Некоторые смеялись — от страха. Некоторые плакали — сами не понимая почему. Некоторые бежали за очками, за стеклом, за защитой, потому что им говорили: «не смотри». И это «не смотри» звучало смешно и правильно одновременно: не смотри, потому что увидишь то, что тебе не положено, потому что твоё сердце не выдержит такого масштаба.
А там, наверху, не было никакой мистики — только двое.

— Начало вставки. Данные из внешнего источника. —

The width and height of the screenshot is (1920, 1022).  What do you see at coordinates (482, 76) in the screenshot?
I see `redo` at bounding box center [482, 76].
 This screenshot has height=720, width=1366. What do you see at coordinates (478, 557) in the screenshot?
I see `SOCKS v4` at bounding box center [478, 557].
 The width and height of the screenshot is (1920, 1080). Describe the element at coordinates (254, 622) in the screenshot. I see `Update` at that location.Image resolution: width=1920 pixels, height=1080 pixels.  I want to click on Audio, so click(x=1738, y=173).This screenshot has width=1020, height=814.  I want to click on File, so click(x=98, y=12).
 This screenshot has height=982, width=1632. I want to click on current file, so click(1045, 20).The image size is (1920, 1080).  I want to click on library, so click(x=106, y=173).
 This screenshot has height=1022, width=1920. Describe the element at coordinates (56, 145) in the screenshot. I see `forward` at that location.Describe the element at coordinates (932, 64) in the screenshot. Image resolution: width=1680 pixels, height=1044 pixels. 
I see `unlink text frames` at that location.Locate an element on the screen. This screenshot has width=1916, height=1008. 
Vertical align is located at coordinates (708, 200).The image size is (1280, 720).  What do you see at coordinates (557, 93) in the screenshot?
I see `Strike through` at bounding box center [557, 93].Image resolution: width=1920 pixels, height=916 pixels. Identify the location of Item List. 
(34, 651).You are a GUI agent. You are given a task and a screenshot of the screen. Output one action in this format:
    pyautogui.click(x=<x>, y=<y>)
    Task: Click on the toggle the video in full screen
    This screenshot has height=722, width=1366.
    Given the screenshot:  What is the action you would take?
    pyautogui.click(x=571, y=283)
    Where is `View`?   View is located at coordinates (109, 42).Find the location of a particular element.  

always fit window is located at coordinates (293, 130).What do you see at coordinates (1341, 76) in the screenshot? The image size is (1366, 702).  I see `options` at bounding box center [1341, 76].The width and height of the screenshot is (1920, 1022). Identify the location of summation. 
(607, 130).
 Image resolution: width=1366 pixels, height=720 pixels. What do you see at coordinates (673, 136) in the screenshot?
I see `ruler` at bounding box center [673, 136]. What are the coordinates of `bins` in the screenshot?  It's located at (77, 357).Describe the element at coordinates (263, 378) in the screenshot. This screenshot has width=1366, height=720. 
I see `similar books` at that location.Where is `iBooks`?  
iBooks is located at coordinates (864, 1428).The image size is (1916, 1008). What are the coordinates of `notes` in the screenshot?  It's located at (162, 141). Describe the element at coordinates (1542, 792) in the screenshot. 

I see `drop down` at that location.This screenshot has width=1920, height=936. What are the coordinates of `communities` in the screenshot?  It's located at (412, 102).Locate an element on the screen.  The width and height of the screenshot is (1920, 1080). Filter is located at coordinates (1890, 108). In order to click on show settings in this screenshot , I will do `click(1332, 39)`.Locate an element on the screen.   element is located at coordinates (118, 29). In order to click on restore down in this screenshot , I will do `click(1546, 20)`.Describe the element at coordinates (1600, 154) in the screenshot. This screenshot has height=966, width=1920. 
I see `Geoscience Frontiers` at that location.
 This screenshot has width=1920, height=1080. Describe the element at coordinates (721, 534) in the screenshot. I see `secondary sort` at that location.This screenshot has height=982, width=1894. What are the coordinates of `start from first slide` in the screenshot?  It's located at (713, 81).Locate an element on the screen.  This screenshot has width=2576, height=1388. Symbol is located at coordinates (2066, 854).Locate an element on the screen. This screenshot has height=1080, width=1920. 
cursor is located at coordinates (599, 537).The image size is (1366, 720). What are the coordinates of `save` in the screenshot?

Солнце, которое наконец могло не играть роль. Луна, которая наконец могла не делать вид, что ей достаточно звёзд. Они встречались, как встречаются люди после долгой войны — без лишних слов, без объяснений. Они не разговаривали: им не нужен был язык. Они касались друг друга своей невозможностью и становились на мгновение тем, чем были в самом начале — до мира, до разделения, до назначения.
Любовью.
И в эту минуту их чувство было настолько сильным, что мир темнел — не от отсутствия света, а от избытка смысла. Потому что есть любовь, которая не освещает, а заслоняет всё остальное. Есть любовь, рядом с которой все человеческие истории кажутся маленькими, но не униженными — просто временными.
Потом порядок возвращался. Солнце уходило. Луна оставалась. Люди разъезжались по домам, писали заметки, спорили, выкладывали фотографии, уверяли друг друга, что «видели». Но мало кто понимал главное: это не зрелище. Это встреча. Это чья-то верность, дождавшаяся щели в судьбе. Это чья-то любовь, которой наконец разрешили быть.
И вот они живут теперь — не столько раздельно, сколько на расстоянии, которое измеряется терпением.
Солнце продолжает притворяться счастливым. Луна продолжает скрывать печаль. Звёзды продолжают утешать и продолжать не достигать цели. Люди продолжают пытаться покорить то, что не покоряется. Мир продолжает работать, как часы.